TASK. Go through the listing beneath this task and return every line that carries the string "checkmark".

MATERIALS PROVIDED.
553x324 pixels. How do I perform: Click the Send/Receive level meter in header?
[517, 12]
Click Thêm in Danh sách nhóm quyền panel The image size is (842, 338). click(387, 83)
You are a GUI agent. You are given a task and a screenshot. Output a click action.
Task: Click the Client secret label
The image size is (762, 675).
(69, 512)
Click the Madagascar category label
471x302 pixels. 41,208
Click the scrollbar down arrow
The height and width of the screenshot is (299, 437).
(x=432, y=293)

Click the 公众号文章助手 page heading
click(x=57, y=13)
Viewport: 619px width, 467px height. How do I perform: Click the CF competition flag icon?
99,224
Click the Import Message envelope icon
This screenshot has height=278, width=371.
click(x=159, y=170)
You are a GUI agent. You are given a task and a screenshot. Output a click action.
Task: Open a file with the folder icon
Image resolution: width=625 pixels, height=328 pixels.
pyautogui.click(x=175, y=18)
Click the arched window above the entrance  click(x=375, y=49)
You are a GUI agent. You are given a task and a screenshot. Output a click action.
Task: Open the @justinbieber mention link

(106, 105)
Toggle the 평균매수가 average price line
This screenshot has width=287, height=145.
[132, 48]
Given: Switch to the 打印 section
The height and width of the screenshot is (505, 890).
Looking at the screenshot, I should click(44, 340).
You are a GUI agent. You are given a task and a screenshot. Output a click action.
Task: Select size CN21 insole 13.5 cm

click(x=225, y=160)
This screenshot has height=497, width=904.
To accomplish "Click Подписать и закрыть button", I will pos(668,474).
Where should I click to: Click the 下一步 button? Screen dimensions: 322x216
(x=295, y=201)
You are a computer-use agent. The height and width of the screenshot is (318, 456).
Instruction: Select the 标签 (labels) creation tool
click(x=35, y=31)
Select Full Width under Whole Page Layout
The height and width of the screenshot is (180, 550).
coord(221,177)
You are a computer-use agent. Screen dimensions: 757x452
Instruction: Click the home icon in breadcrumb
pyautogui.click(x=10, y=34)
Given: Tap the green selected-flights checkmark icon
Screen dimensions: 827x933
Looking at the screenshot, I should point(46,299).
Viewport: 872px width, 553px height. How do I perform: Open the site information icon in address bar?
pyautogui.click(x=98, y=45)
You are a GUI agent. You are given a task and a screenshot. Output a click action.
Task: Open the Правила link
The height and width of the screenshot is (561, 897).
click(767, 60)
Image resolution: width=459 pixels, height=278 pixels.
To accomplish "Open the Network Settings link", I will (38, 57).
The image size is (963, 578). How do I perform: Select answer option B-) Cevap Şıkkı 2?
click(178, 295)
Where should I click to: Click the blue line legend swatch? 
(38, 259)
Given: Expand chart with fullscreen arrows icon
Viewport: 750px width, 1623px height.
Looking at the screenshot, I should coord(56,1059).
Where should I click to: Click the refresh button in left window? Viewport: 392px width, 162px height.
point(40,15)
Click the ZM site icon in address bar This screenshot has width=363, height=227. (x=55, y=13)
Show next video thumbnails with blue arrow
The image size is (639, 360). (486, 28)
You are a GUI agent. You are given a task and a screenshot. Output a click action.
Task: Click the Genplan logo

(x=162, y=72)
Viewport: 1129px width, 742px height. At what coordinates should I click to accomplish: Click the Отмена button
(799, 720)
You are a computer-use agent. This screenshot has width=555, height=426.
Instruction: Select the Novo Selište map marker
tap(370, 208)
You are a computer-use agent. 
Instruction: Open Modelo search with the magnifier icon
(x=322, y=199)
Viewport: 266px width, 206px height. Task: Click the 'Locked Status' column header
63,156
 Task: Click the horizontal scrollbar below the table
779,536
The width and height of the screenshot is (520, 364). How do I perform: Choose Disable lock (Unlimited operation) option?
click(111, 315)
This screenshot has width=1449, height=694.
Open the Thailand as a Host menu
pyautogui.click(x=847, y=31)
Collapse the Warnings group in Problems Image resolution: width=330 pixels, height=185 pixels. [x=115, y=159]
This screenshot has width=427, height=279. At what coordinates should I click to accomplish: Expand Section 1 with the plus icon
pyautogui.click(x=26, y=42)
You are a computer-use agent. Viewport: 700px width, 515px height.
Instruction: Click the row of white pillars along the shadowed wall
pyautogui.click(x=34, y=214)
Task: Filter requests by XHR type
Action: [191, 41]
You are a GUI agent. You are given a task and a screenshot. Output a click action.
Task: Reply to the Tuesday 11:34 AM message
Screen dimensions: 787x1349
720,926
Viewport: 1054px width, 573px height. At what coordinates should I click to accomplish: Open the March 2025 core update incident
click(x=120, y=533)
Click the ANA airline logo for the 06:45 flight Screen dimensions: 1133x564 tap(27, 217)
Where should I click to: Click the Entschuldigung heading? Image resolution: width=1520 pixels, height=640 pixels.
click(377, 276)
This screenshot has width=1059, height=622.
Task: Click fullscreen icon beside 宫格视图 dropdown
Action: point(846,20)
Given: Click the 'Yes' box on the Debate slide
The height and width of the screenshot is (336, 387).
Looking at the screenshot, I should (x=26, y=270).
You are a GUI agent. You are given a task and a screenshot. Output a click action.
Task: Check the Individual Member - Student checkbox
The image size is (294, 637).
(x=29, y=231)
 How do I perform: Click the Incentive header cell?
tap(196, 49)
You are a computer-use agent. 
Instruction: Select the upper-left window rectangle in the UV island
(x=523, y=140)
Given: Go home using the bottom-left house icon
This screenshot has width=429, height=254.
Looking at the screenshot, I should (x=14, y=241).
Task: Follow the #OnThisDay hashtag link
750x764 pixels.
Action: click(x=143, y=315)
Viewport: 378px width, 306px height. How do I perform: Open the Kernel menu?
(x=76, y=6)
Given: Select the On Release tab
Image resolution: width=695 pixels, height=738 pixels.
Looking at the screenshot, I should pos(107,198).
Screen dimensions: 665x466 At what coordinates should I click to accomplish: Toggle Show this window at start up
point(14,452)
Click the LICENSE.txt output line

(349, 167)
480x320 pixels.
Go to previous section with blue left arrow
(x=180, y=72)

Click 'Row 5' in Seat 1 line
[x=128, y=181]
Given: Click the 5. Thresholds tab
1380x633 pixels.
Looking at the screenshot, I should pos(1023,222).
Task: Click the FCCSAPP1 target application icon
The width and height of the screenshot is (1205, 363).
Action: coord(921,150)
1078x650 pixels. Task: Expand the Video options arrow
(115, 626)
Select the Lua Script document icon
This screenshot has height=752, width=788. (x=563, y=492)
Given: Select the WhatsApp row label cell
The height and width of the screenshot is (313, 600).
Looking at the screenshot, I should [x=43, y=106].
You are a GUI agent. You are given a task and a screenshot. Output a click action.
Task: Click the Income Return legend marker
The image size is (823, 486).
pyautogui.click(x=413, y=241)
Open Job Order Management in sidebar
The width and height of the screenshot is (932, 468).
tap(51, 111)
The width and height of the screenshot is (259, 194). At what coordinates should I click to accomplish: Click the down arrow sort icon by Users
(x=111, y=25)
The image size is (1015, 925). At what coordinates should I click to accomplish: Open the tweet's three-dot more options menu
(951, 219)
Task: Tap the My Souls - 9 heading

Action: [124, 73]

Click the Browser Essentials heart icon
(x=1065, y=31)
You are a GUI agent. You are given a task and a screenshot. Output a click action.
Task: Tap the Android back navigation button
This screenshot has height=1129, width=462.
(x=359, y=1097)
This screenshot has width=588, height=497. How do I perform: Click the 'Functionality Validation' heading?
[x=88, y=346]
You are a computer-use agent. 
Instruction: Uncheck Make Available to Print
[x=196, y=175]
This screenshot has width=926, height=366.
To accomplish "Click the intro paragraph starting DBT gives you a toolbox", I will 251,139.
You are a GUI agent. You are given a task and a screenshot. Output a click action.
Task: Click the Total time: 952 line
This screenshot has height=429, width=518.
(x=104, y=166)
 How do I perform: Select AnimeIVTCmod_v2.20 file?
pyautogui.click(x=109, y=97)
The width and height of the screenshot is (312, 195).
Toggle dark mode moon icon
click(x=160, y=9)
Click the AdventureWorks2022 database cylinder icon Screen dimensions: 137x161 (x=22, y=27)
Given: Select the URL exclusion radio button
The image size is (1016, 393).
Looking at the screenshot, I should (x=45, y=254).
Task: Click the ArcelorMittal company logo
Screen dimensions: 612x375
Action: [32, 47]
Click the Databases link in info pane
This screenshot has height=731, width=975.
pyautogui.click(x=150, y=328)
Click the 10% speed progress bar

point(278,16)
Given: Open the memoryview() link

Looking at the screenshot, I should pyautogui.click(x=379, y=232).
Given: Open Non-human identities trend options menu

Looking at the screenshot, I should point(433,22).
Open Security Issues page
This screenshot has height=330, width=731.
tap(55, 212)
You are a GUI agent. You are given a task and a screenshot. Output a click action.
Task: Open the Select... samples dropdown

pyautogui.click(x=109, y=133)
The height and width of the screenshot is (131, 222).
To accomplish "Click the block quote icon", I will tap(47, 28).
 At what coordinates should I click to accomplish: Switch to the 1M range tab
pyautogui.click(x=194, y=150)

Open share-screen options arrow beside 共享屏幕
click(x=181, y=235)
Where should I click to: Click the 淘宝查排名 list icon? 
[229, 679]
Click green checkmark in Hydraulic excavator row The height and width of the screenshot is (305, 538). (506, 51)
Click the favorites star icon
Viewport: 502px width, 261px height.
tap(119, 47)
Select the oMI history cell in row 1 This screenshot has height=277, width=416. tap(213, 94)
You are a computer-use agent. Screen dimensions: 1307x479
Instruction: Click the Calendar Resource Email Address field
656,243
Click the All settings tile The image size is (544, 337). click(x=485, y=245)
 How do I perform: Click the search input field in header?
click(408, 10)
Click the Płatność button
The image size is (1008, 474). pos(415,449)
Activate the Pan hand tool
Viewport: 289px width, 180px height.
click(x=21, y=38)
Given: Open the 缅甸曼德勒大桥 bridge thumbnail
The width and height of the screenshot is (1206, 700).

TASK ANSWER.
Given: Tap the green selected-flights checkmark icon
Click green checkmark in Hydraulic excavator row The height and width of the screenshot is (305, 538). (506, 51)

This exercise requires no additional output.